Os responsáveis pelo(s) tratamento(s) devem poder demonstrar, a qualquer momento, que os usuários deram o seu consentimento. Para fazer isso, mecanismos para demonstrar que o consentimento dos usuários foi obtido de forma válida devem ser implementados e a CNIL considera que tal obrigação não pode ser cumprida pela mera presença de uma cláusula contratual que comprometa uma das partes para obter consentimento válido em nome da outra parte, na medida em que tal cláusula não garante, em todas as circunstâncias, a existência de consentimento válido. Com efeito a CNIL determina as seguintes possibilidades quanto à prova de validade do consentimento:
1. As diferentes versões do código de computador usado pelo órgão que coleta o consentimento podem ser colocadas sob custódia com um terceiro, ou, mais simplesmente, um condensado (ou “hash“) deste código pode ser publicado em uma forma com carimbo de data / hora em plataforma pública, para poder comprovar posteriormente a sua autenticidade;
2. Uma captura de tela da renderização visual exibida em um terminal móvel ou fixo pode ser mantida, com um carimbo de hora, para cada versão do site ou aplicativo;
3. Auditorias regulares dos mecanismos de coleta de consentimento implementados pelos websites ou aplicativos nos quais os consentimentos são coletados podem ser implementadas por terceiros designados para esse fim; e
4. As informações relativas às ferramentas implementadas e suas sucessivas configurações (tais como soluções de obtenção de consentimentos, também conhecidas como CMP – “Plataforma de Gestão de Consentimentos”) podem ser guardadas, de forma datada, por terceiros editando essas soluções.

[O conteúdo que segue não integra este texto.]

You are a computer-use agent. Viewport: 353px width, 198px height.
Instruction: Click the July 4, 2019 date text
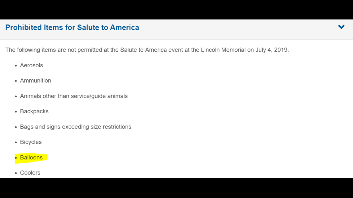[x=271, y=50]
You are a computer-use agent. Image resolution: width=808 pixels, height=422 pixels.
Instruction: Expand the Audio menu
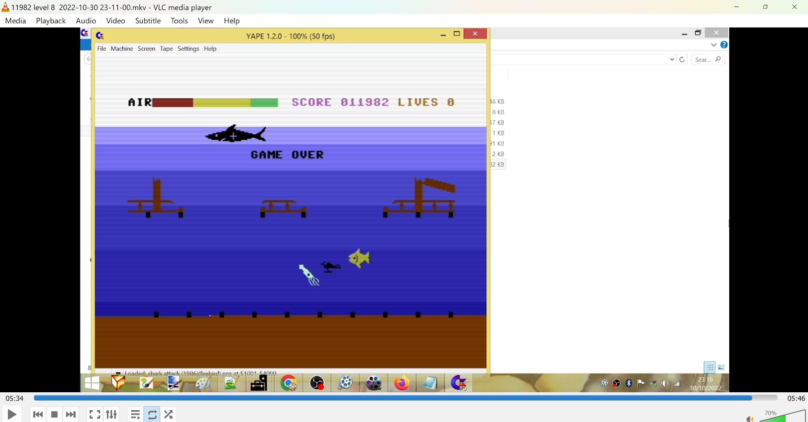tap(86, 21)
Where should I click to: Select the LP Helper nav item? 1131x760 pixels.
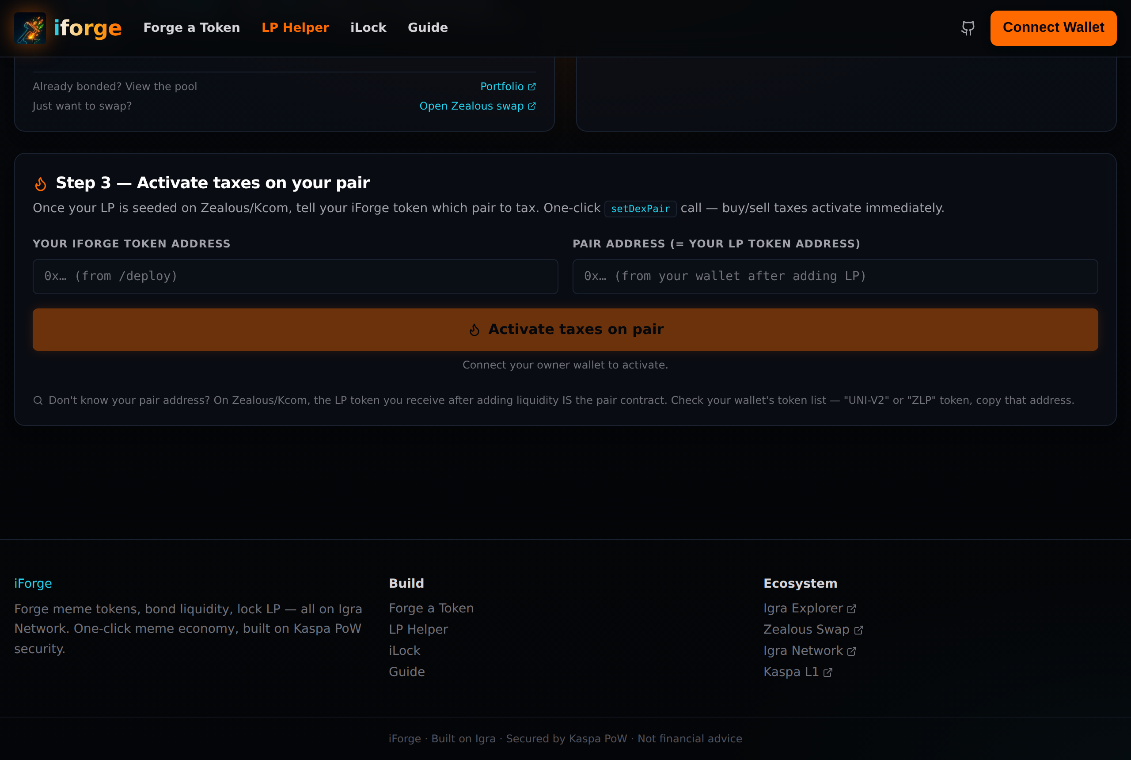coord(295,28)
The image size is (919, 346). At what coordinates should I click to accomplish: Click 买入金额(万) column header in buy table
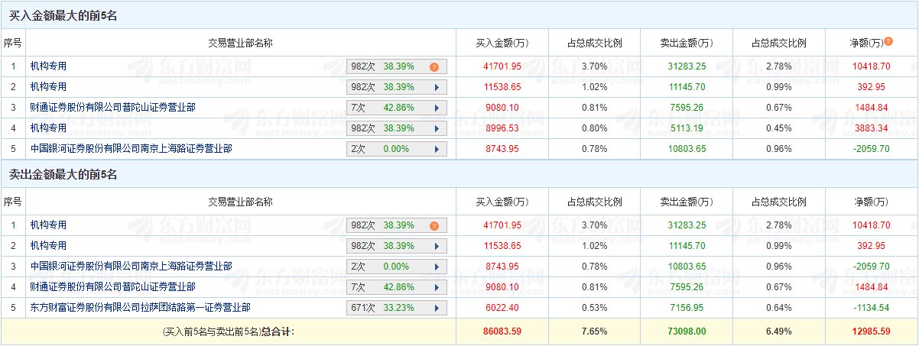[x=502, y=43]
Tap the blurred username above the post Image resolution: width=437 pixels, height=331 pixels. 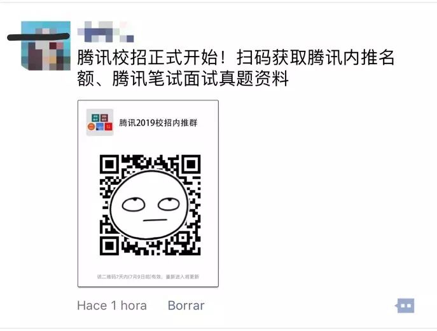106,32
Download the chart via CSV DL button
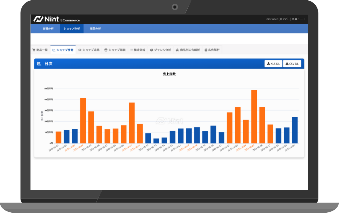The width and height of the screenshot is (339, 213). [292, 64]
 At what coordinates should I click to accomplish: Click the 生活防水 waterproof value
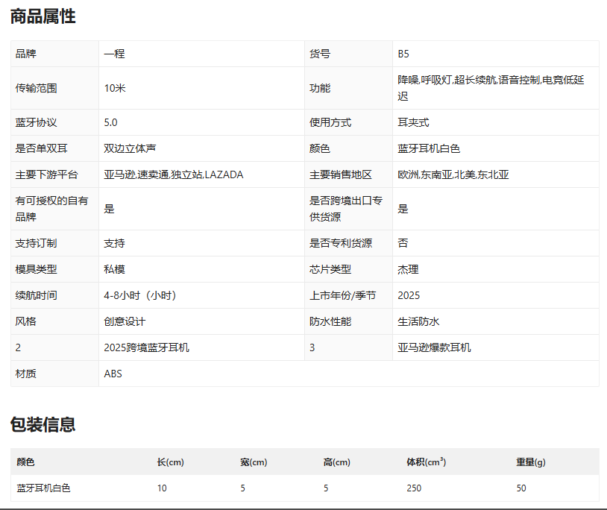tap(418, 321)
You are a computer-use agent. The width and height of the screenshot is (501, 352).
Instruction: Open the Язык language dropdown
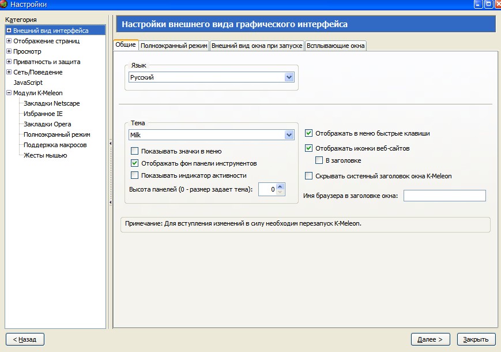pyautogui.click(x=289, y=77)
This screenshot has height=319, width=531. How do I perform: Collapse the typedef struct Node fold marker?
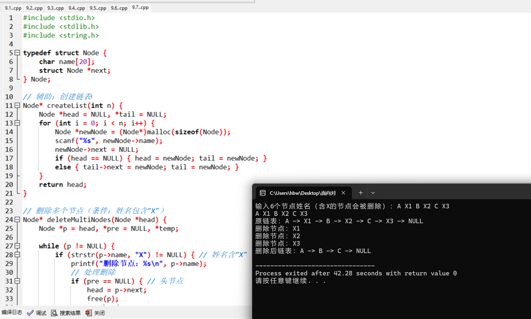pyautogui.click(x=17, y=53)
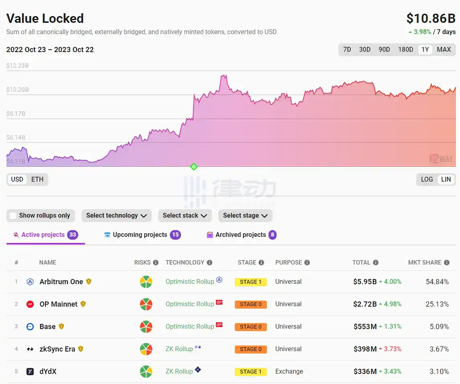Click the info icon beside MKT SHARE header
Viewport: 460px width, 384px height.
[x=446, y=263]
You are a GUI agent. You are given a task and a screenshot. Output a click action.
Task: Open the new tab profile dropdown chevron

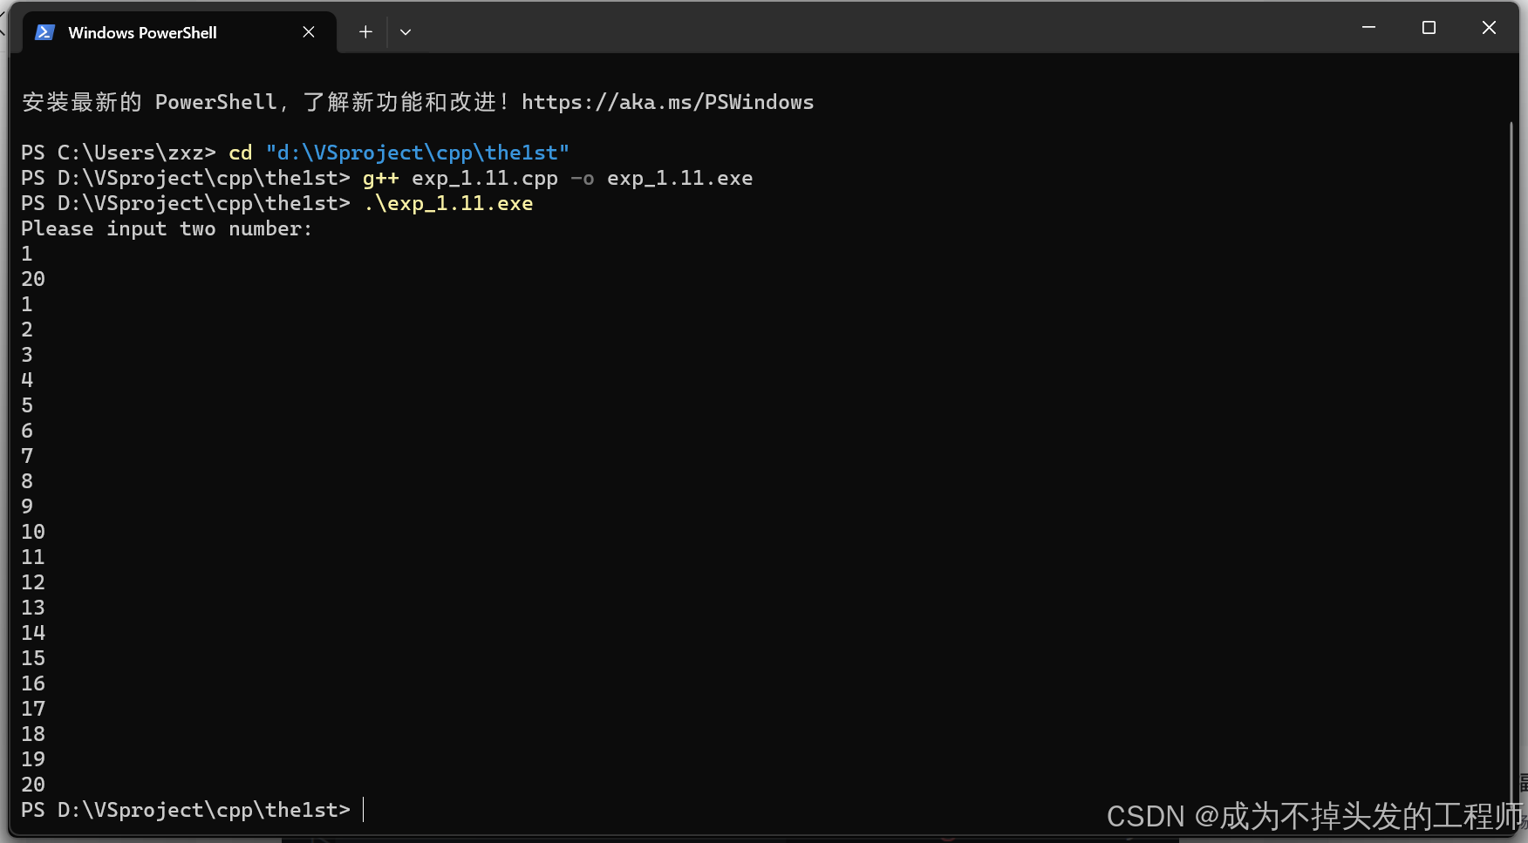pyautogui.click(x=405, y=31)
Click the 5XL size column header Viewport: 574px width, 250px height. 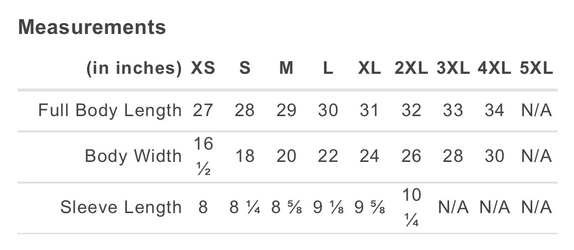[536, 68]

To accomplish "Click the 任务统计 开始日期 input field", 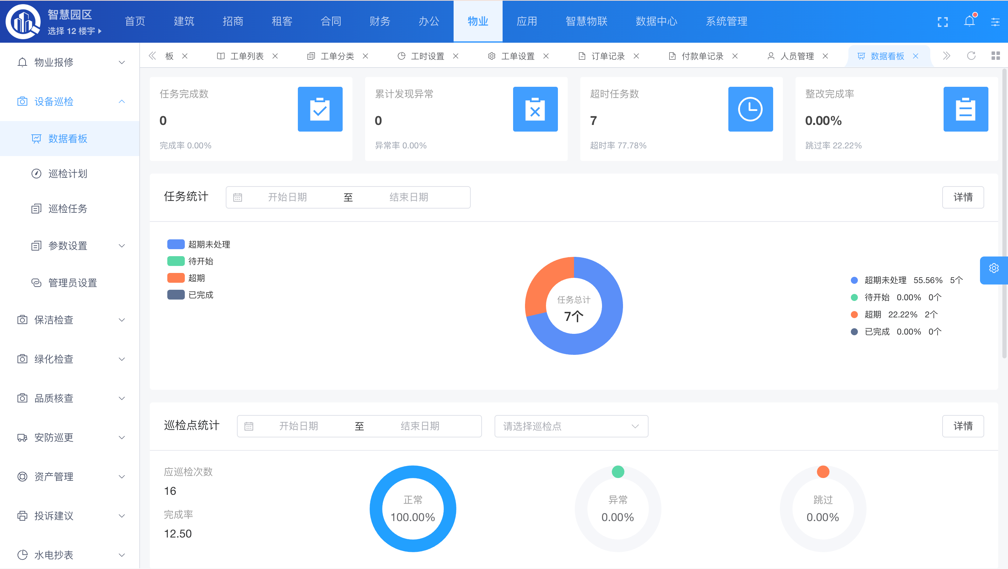I will pyautogui.click(x=287, y=197).
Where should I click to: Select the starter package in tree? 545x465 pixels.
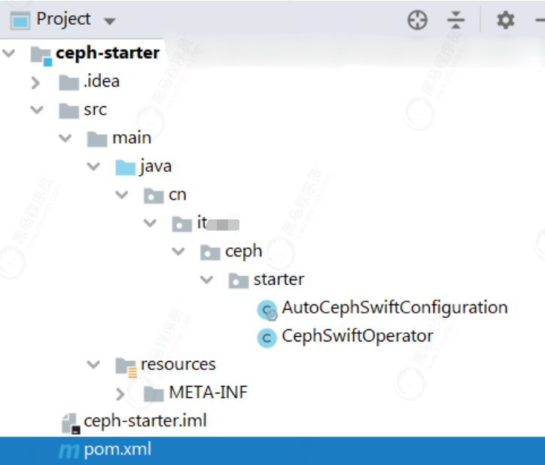pyautogui.click(x=279, y=280)
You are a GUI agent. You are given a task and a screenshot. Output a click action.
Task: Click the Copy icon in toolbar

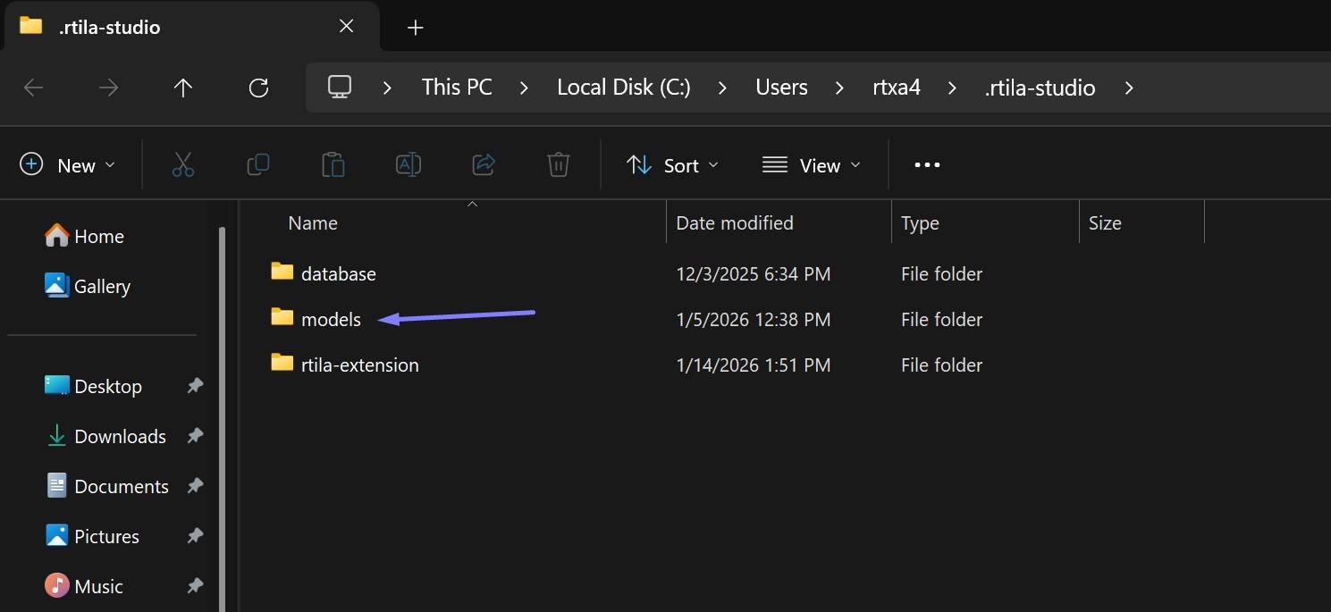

A CNIL também esclarece que não exige que os usuários sejam informados da existência de operações de leitura e gravação não sujeitas a consentimento prévio. Por exemplo, o uso por um site de um cookie de preferência de idioma que armazena apenas um valor que indica o idioma preferido do usuário é suscetível de estar coberto pela isenção e não constitui processamento de dados pessoais sujeitos à GDPR. Entretanto, a fim de garantir a total transparência destas operações, a CNIL recomenda que os usuários também sejam informados da existência desses cookies e de suas finalidades, incluindo, por exemplo, uma nota a respeito deles na política de privacidade. Quanto aos cookies que medem a audiência (estatísticos), a CNIL recomendou que:
1. os usuários sejam informados sobre a implementação desses cookies, por exemplo, por meio da política de privacidade do site ou do aplicativo móvel;
2. a vida dos cookies seja limitada a um período que permite uma comparação relevante de audiências ao longo do tempo, como é o caso de um período de treze meses, e que não seja prorrogado automaticamente a novas visitas;
3. as informações coletadas por meio desses cookies sejam mantidas por um período máximo de vinte e cinco meses; e
4. o prazo de validade e os períodos de armazenamento acima mencionados estejam sujeitos à revisão periódica.
Finalmente, a CNIL recomenda também que os nomes dos cookies utilizados sejam explícitos e, na medida do possível, uniformizados, independentemente do agente responsável pela transmissão.